Hi all, I have time course data: 0, 2, 4, 6, and 8 hours. 0 hr has 6 control samples. All other time points have 6 control and 6 treated samples. Total 54 samples. (The 6 replicates are basically 6 different donors.)
Here is what I used to compute DE for different time points using contrast.
dds <- DESeqDataSetFromMatrix(countData = counts, colData = samples, design = ~group+donor) dds <- estimateSizeFactors(dds) nc <- counts(dds, normalized=TRUE) filter <- rowSums(nc >= 10) >= 6 dds <- dds[filter,] dds<-DESeq(dds) results(dds, contrast=c('group','T8','C8'), alpha=0.05) summary(results)
I am filtering counts only to get rid of genes with low counts, I am assuming the independent filtering will choose genes with high power. note: One of my samples in the treated group happen to have way too many reads than other samples in the same group.

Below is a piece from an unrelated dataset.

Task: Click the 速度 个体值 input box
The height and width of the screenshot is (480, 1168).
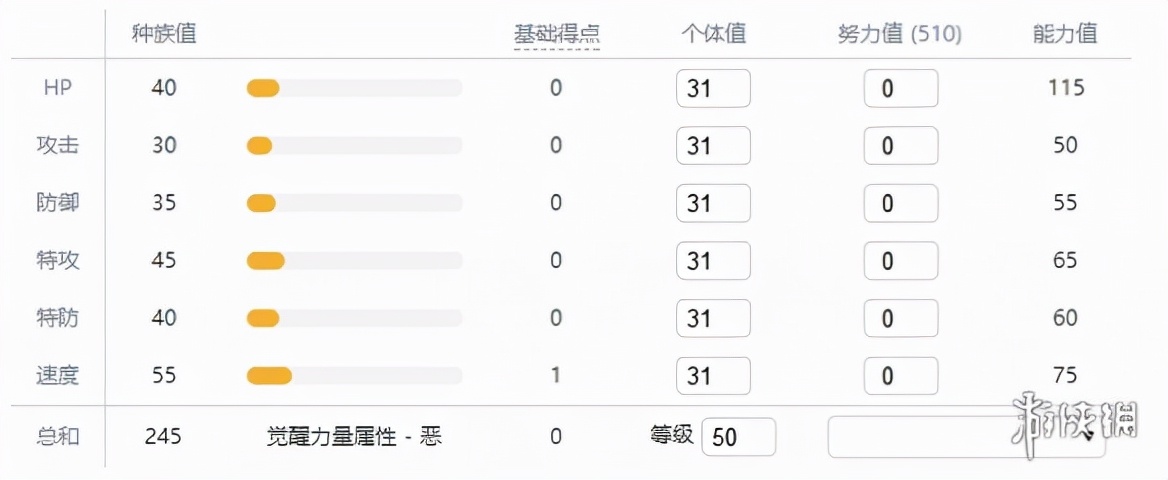Action: pyautogui.click(x=713, y=376)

With my results, many genes that are reported as highly differentially expressed have counts that don't make sense to me (I would assume those would be filtered out). For example, few of the genes reported as highly differentially expressed are given in this link: genes with read counts
Below are my concerns:
Should these genes not be filtered out? I am guessing the reason they are being reported as DE is due to the fact that these genes have very high count for 1 sample in the treated group and it increases the average expression of that gene in the treated group??
How should I filter my data such that genes like these are not reported as differentially expressed? If I were comparing only 2 groups with a design for 1 particular time point (control 8hr vs trt 8hr), I would filter genes such that at least 6 of my samples out of 12 express at least 10 read counts or 1 cpm (this will not report those genes that I saw with my analysis). But with a design that has all time points, what should I do to exclude genes such as reported above?
For this time course data, I am particularly interested in differences between two groups at each time point. So, should I still compute DE using a single model -a design including all 54 samples together? or is it just fine to compute DEs separately using 4 different models at different time points? Are there any pros and cons either ways?